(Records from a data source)

---------------

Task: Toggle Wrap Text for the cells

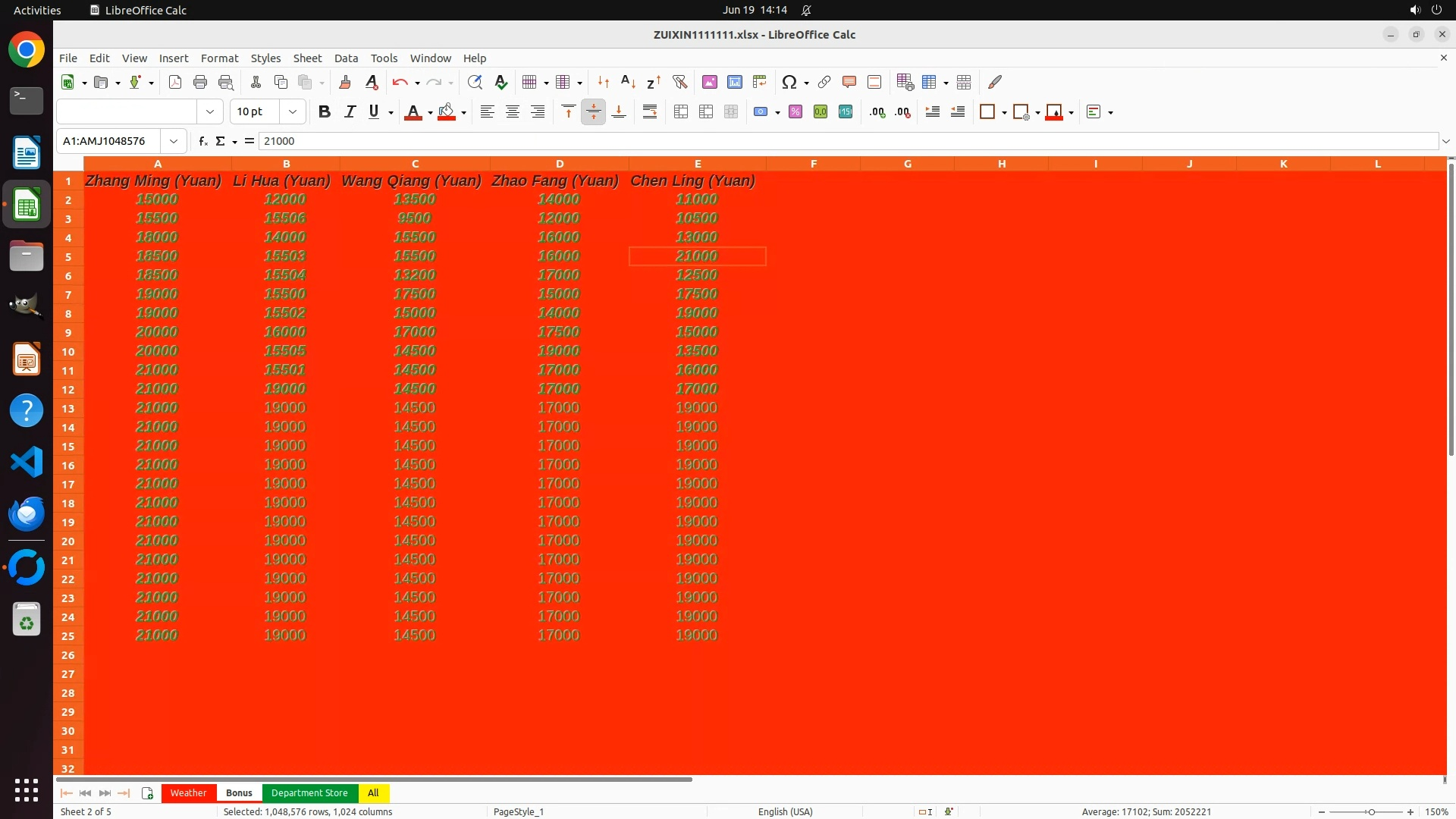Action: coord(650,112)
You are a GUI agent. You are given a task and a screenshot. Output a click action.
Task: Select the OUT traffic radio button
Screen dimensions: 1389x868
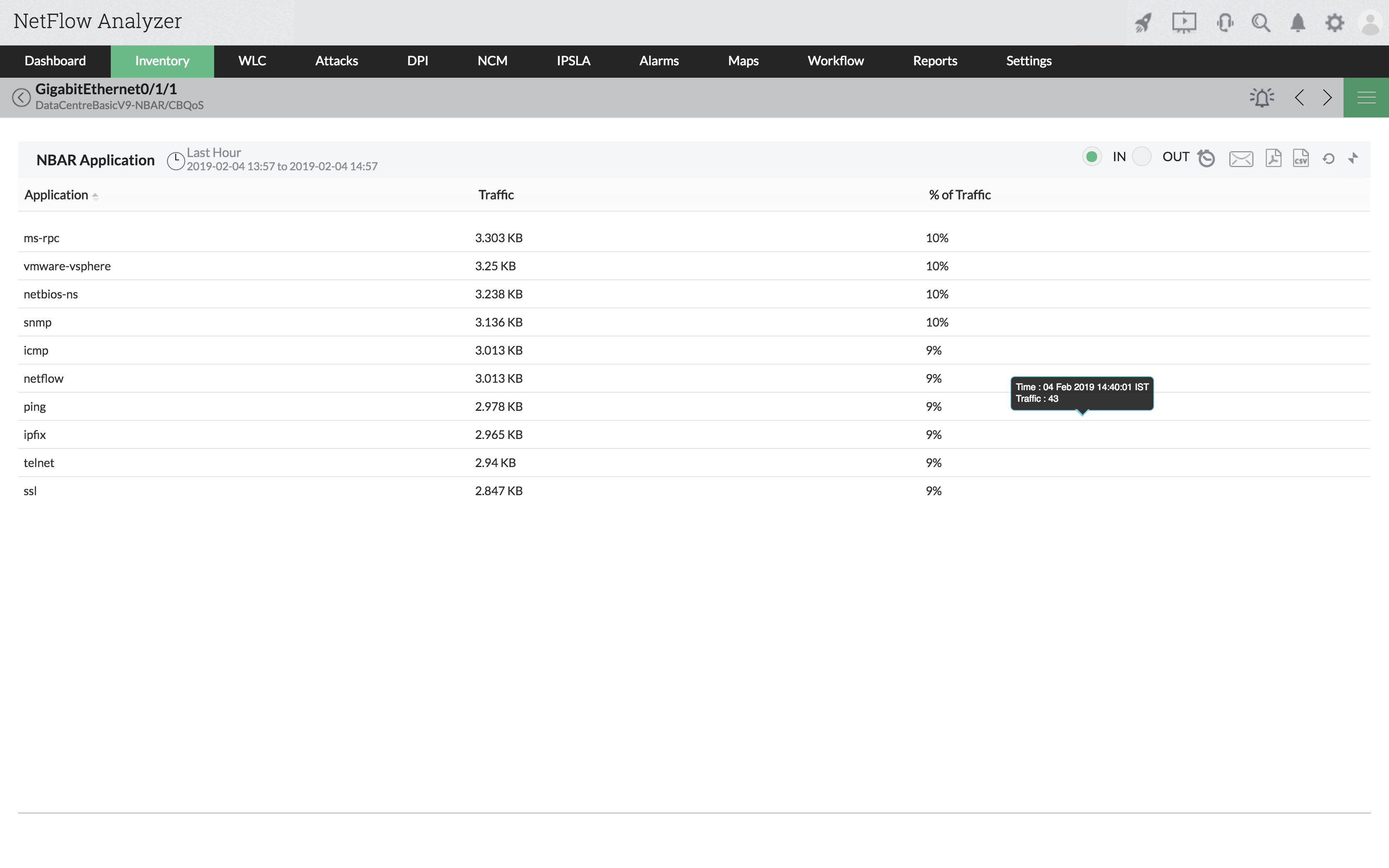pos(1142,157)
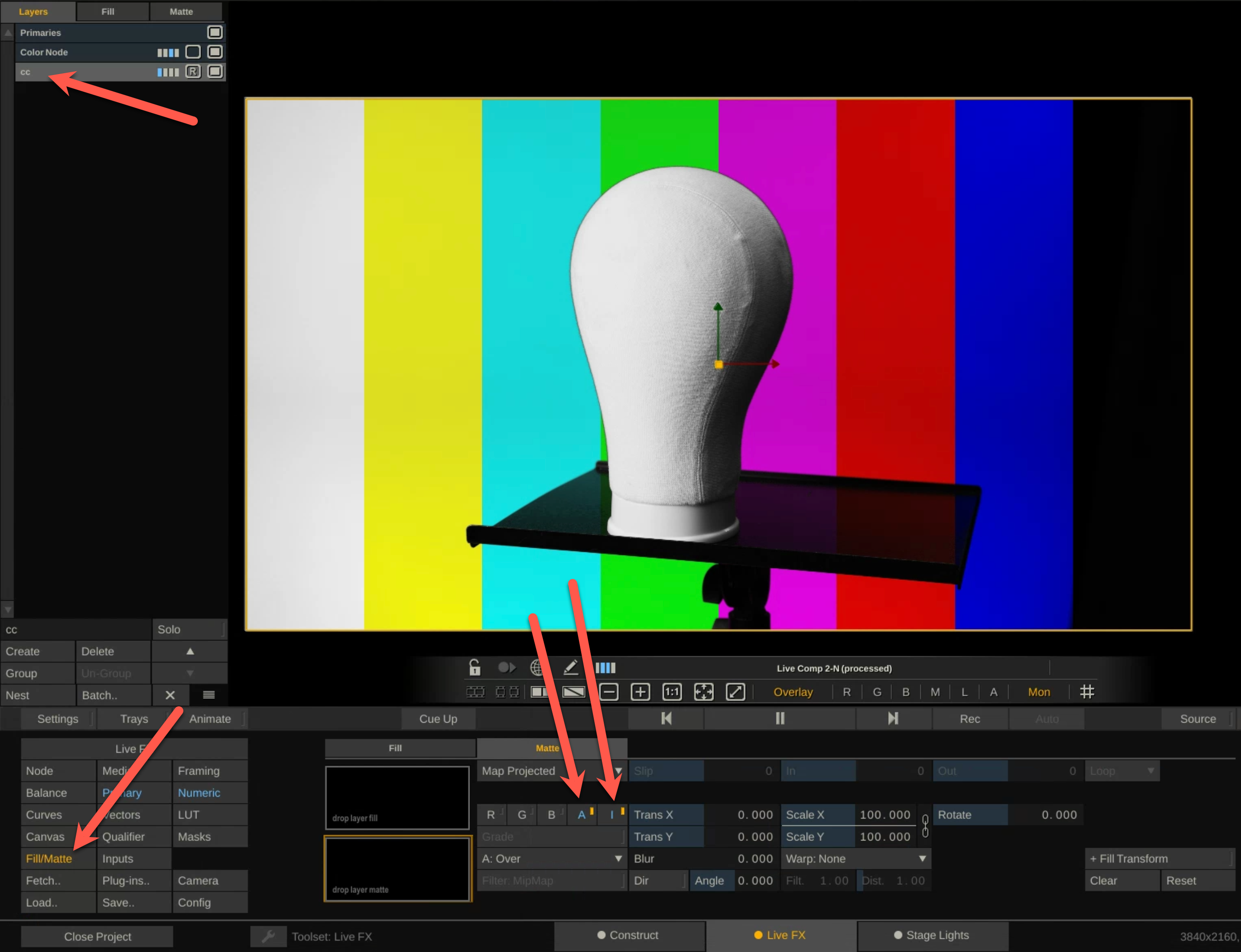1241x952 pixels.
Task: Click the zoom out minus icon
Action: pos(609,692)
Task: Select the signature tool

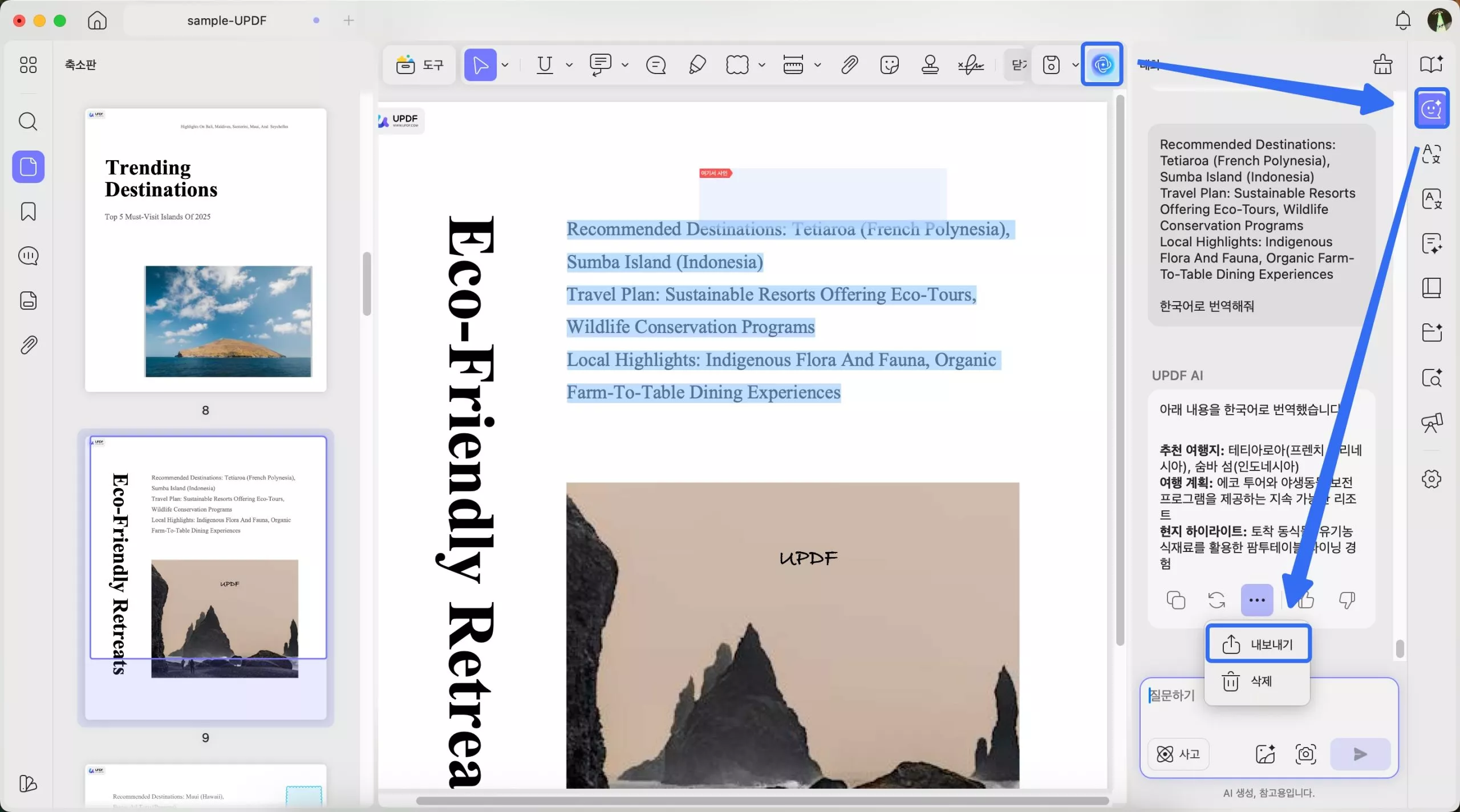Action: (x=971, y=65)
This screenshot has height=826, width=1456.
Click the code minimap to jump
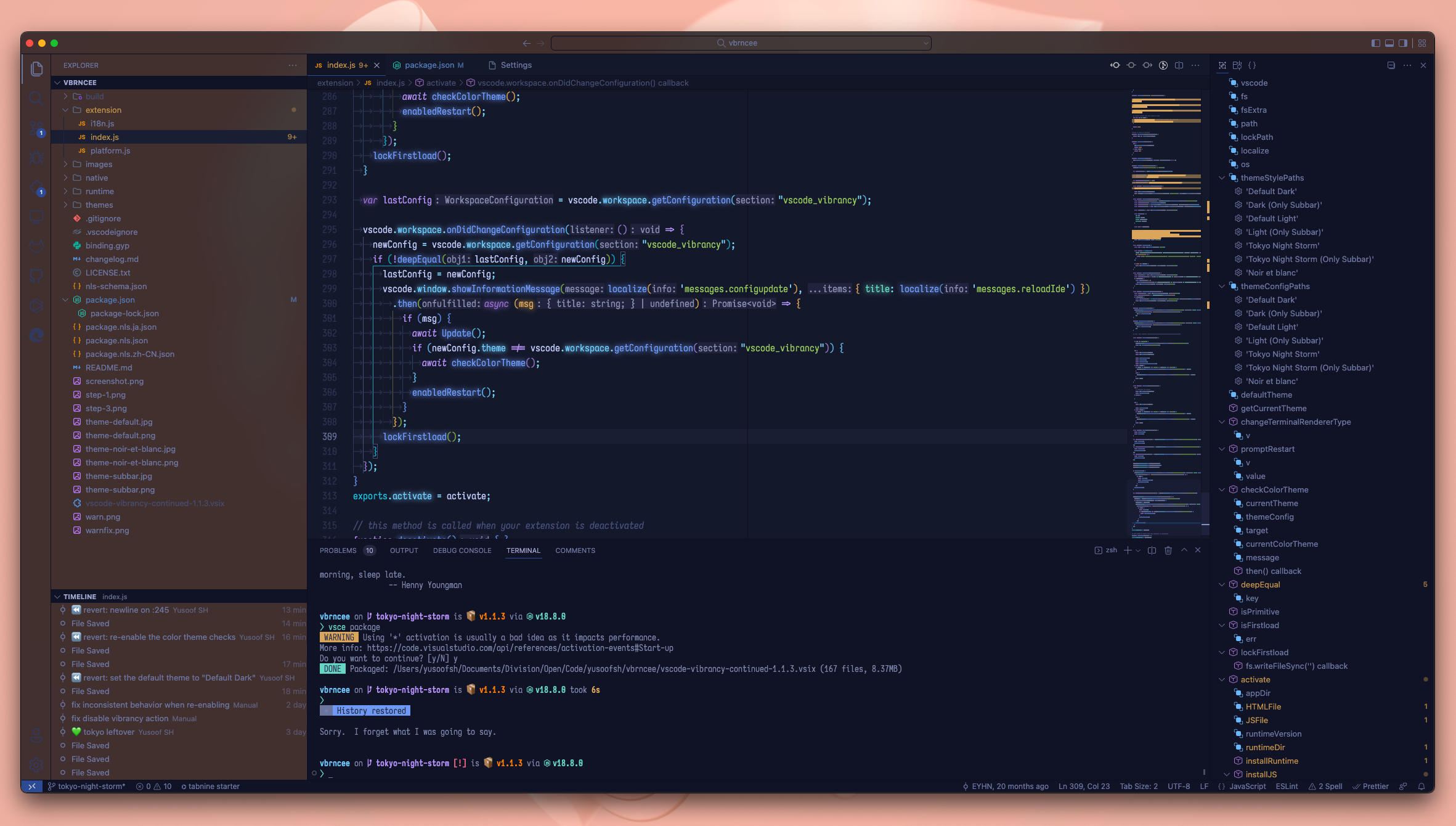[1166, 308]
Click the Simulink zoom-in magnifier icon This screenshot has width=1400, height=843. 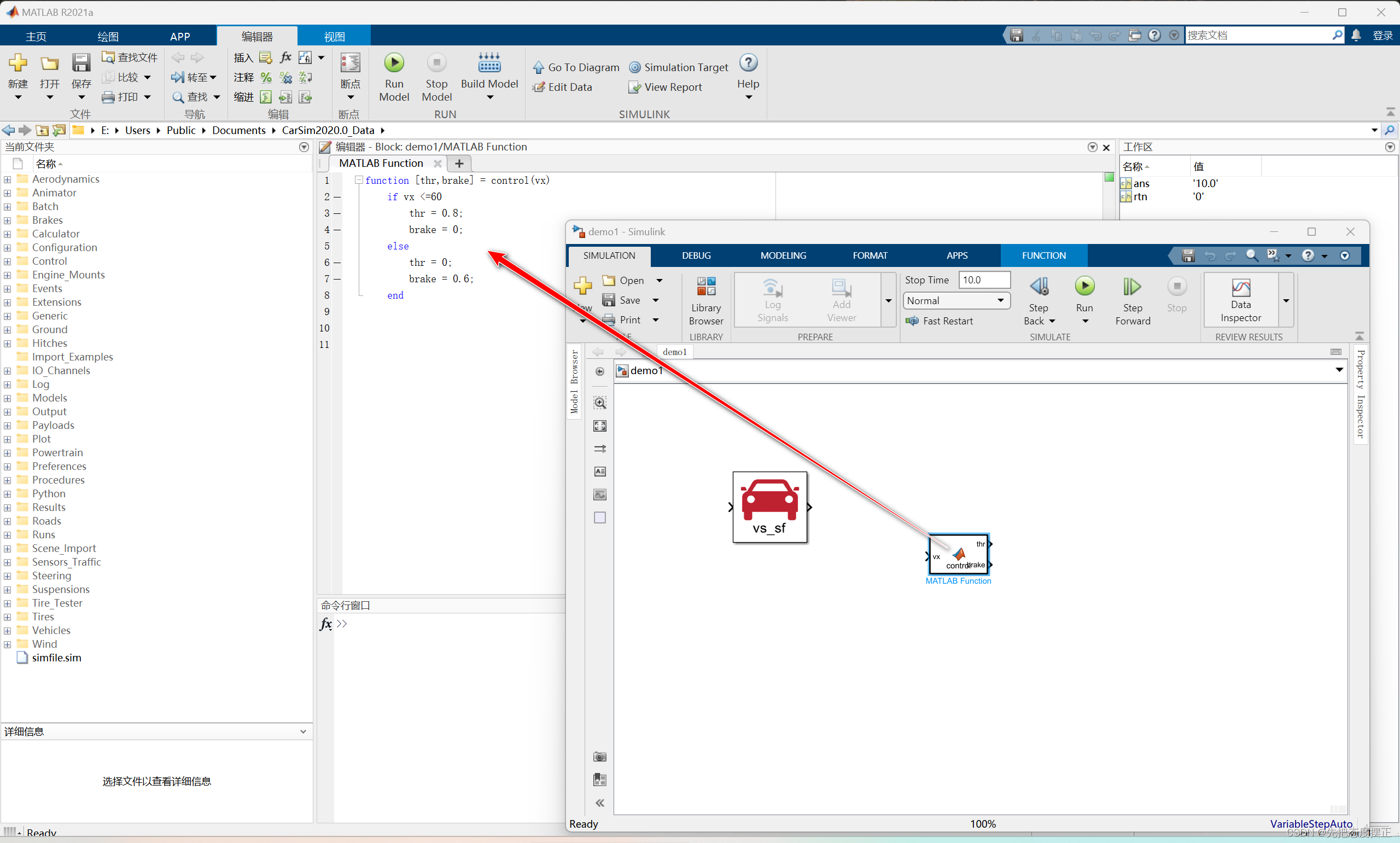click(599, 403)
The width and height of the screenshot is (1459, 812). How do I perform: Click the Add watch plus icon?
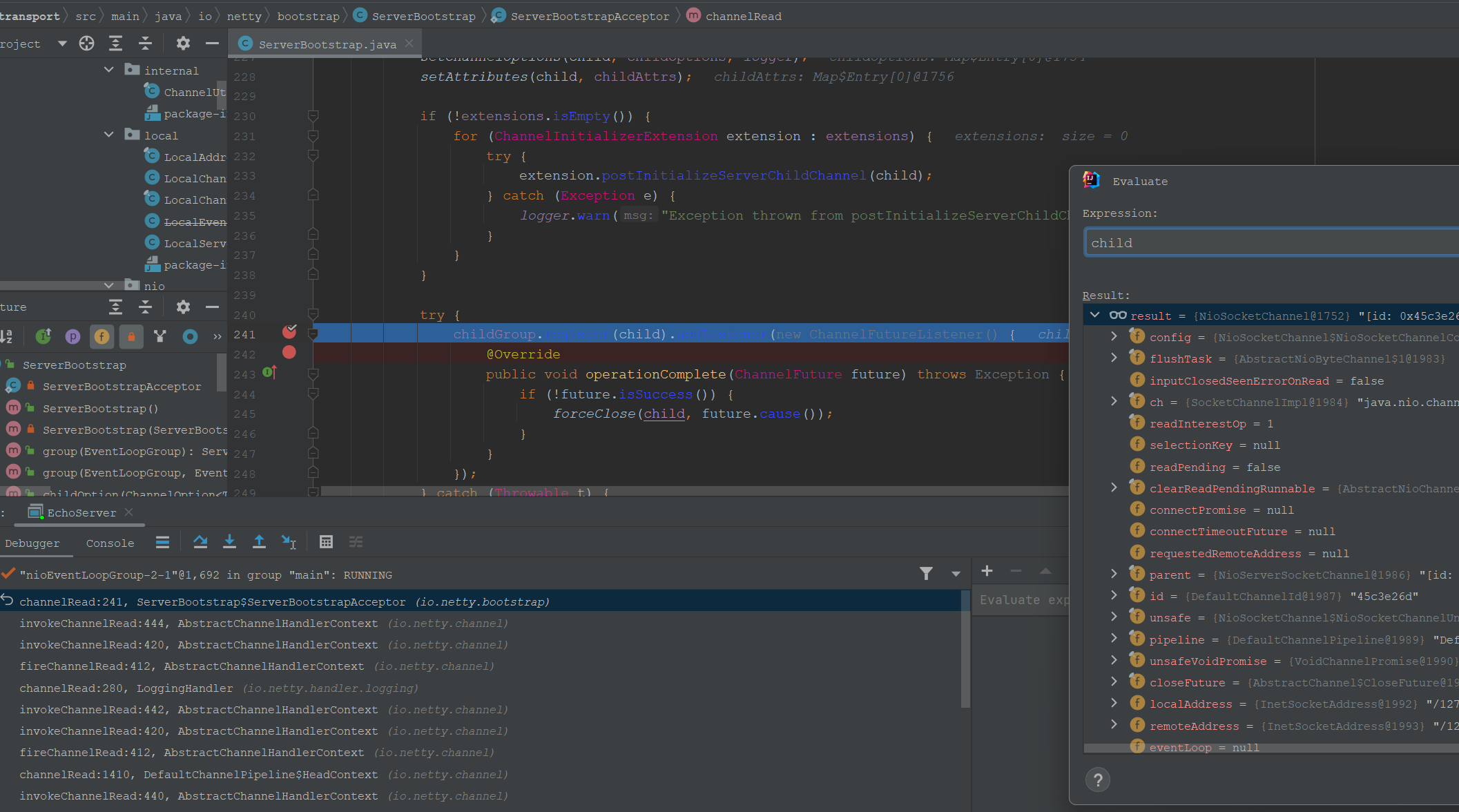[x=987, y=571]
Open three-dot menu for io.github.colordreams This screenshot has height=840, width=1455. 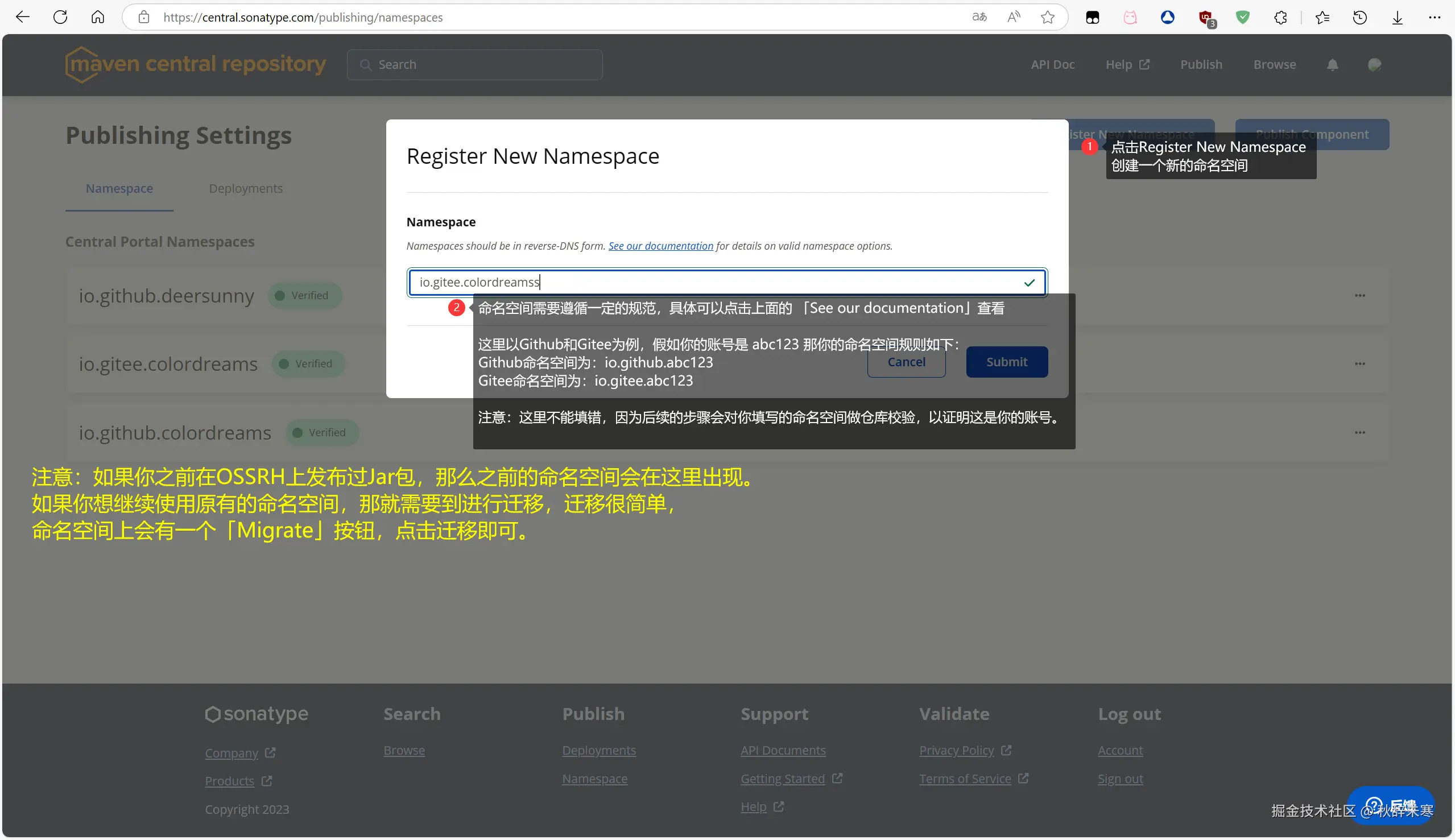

---------------

→ Task description:
Above are some records. Reproduce the lines from the one with "Task: Select the OUT traffic radio button" down to the one with "This screenshot has height=826, width=1456.", keeping both, and leave every picture out.

→ Exercise response:
Task: Select the OUT traffic radio button
Screen dimensions: 1389x868
pos(1142,157)
1241x952 pixels.
Task: Click the zoom out minus icon
Action: pos(609,692)
Task: Select the signature tool

Action: (x=971, y=65)
This screenshot has height=826, width=1456.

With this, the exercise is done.